Strasbourg, le 08/10/2018

 

[1] Conformément aux traités de l’UE, la Commission peut engager une action en justice – une procédure d’infraction – contre un pays de l’UE qui ne met pas en œuvre ou enfreint systématiquement le droit de l’UE. La Commission recense d’éventuelles infractions au droit de l’Union sur la base de ses propres enquêtes ou à la suite de plaintes de citoyens, d’entreprises ou d’autres parties prenantes. Pour plus d'informations: https://ec.europa.eu/info/law/law-making-process/applying-eu-law/infringement-procedure_en.  

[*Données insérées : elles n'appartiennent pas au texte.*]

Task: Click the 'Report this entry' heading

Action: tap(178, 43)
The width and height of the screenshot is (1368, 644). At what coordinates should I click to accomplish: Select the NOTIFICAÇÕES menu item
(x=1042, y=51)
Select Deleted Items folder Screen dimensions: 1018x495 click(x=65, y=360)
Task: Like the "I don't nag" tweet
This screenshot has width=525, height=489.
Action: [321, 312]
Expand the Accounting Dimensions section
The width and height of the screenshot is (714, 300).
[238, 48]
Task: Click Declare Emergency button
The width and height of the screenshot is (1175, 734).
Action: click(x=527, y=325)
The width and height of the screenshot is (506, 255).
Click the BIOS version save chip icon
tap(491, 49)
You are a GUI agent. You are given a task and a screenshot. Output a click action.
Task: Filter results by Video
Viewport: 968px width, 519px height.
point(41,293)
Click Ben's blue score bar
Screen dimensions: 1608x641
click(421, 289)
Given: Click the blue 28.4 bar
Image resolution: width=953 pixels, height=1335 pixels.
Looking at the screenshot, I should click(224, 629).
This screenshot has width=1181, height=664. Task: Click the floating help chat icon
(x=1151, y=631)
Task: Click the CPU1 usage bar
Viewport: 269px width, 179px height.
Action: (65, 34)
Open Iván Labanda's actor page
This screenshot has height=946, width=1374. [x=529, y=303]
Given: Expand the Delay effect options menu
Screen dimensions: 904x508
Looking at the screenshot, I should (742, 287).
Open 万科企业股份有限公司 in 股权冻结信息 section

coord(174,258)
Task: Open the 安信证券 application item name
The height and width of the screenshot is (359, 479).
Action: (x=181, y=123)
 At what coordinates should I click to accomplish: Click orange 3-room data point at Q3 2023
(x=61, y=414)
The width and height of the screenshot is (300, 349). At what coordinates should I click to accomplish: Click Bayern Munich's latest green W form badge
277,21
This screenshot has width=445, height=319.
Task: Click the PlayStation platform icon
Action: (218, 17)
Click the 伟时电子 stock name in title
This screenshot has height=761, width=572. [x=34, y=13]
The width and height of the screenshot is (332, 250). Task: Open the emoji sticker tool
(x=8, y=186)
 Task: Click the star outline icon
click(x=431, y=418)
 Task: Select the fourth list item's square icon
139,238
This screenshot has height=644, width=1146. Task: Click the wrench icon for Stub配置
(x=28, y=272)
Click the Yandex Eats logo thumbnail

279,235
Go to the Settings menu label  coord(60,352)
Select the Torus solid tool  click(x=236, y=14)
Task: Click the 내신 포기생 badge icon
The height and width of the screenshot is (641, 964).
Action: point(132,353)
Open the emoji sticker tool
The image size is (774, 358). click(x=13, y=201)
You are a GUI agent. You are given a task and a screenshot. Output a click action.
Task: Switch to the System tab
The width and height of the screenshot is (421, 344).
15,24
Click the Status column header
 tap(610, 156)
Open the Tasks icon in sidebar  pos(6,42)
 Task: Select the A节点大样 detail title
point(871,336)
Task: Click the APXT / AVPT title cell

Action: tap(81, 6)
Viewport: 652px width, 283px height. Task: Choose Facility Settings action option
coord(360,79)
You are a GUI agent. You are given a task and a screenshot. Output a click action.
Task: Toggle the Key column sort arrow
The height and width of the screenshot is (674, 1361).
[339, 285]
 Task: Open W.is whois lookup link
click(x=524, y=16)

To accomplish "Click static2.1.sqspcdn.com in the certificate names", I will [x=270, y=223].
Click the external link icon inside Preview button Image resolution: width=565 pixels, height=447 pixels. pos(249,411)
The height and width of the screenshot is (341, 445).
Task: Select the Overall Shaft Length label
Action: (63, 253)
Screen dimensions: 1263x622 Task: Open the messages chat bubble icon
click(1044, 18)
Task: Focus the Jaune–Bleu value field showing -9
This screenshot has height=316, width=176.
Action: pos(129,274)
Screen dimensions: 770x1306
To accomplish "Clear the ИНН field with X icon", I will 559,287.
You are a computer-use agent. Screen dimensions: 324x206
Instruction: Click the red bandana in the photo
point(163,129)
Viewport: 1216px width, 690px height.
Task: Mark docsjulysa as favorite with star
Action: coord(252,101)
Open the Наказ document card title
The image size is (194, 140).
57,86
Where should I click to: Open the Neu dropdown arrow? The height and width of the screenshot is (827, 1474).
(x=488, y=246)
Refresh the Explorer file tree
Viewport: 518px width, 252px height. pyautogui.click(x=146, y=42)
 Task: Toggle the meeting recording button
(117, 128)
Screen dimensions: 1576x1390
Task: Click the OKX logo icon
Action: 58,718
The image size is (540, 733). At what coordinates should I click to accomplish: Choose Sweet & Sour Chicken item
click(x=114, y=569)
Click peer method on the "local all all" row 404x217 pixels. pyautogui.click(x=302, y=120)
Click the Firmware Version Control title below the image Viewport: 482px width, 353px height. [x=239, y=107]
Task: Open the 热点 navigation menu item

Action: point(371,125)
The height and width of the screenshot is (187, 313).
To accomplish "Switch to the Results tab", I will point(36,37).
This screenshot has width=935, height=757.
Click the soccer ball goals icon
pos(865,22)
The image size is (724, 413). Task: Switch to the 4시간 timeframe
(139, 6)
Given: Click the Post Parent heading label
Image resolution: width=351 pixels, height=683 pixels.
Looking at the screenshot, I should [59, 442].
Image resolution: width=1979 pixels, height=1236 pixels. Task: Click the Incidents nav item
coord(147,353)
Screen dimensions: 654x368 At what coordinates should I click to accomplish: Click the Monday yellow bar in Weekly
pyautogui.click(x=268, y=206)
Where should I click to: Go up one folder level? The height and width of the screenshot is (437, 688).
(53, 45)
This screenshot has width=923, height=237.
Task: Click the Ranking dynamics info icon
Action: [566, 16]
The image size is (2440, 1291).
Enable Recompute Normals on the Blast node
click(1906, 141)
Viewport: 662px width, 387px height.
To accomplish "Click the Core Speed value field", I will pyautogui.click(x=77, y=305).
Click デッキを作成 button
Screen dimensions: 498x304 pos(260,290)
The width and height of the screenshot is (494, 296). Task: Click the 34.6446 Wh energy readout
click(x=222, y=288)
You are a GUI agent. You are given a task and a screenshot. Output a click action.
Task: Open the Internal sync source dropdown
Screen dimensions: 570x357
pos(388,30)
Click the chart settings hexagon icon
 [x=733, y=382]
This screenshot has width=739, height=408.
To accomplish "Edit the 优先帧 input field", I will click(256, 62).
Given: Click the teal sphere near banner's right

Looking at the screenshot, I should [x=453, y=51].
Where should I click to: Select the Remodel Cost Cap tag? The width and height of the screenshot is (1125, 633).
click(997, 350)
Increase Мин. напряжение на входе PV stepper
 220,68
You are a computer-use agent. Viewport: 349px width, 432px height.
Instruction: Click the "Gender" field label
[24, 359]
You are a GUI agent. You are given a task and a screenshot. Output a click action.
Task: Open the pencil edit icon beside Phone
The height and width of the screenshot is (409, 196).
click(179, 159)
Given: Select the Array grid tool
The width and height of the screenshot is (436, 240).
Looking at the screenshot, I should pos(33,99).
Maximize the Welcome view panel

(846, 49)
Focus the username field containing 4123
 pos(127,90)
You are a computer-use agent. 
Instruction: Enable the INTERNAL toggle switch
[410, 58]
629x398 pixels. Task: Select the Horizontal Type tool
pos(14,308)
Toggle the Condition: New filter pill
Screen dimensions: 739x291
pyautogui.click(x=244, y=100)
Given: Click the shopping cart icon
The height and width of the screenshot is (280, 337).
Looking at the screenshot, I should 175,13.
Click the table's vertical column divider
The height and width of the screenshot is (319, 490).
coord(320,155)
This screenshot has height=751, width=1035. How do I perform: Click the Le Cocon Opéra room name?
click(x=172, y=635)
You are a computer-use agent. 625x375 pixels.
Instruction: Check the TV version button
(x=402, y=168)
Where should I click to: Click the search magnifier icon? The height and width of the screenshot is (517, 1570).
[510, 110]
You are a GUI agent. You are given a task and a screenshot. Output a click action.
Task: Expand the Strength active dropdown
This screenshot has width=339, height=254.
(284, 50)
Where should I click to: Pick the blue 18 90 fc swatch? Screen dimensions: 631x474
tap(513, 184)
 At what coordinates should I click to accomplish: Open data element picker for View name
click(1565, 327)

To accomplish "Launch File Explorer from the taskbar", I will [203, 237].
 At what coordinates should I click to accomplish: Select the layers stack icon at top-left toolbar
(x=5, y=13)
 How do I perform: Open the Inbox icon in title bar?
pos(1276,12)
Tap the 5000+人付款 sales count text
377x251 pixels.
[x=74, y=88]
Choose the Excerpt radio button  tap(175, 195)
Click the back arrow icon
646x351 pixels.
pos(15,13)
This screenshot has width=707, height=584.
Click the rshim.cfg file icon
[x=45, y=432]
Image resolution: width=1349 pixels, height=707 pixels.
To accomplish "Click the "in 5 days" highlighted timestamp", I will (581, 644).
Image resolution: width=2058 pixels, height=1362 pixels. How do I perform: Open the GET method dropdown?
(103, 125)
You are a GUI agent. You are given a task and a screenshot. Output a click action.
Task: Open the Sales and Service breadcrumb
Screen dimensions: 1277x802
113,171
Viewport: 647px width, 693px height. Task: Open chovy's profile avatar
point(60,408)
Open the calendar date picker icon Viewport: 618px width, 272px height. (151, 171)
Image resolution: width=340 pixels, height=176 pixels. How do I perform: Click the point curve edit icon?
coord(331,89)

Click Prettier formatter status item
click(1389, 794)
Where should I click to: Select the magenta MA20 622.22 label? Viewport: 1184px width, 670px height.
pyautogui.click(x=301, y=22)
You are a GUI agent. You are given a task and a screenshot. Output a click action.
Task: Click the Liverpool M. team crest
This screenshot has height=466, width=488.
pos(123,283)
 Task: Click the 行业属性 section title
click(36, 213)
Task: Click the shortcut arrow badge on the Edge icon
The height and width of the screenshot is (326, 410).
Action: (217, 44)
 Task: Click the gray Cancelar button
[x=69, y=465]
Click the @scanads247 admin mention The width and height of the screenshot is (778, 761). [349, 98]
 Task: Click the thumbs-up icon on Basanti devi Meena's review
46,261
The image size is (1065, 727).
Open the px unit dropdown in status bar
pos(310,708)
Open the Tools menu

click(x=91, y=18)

[2] L'Agence nationale des consommateurs était l'organisme légal de protection des consommateurs en Irlande, qui a été fusionné avec l'Autorité de la concurrence en 2014 pour former la Commission de la concurrence et de la protection des consommateurs.

[3] EU Pilot est un dialogue informel entre la Commission et l’État membre concerné sur des questions liées à un éventuel non-respect du droit de l’Union. Elle peut avoir lieu avant que la Commission ne décide d'engager ou non une procédure formelle d'infraction. Pour plus d'informations: http://ec.europa.eu/internal_market/scoreboard/performance_by_governance_tool/eu_pilot/index_en.htm.  

[4] La Commission a adressé au gouvernement irlandais une lettre de mise en demeure, qui constitue la première étape d'une procédure formelle d'infraction. Pour plus d'informations: https://ec.europa.eu/info/law/law-making-process/applying-eu-law/infringement-procedure_en#formal-procedurev.  

[5] Directive 2005/29/CE du Parlement européen et du Conseil du 11 mai 2005 relative aux pratiques commerciales déloyales des entreprises vis-à-vis des consommateurs dans le marché intérieur.

[6] Directive 2011/83/UE du Parlement européen et du Conseil du 25 octobre 2011 relative aux droits des consommateurs.

[7] La procédure d’infraction a été enregistrée sous le numéro 2015/4111.

[8] La SPCC émet des avis de conformité aux entreprises, leur enjoignant de remédier à une infraction à la législation sur la protection des consommateurs. Pour plus d'informations: https://www.ccpc.ie/business/enforcement/consumer-protection/compliance-notices/

[9] Cette plainte a été traitée dans le cadre d’un traitement délégué des dossiers, conformément à l’article 11 de la décision du Médiateur européen portant adoption de dispositions d’exécution.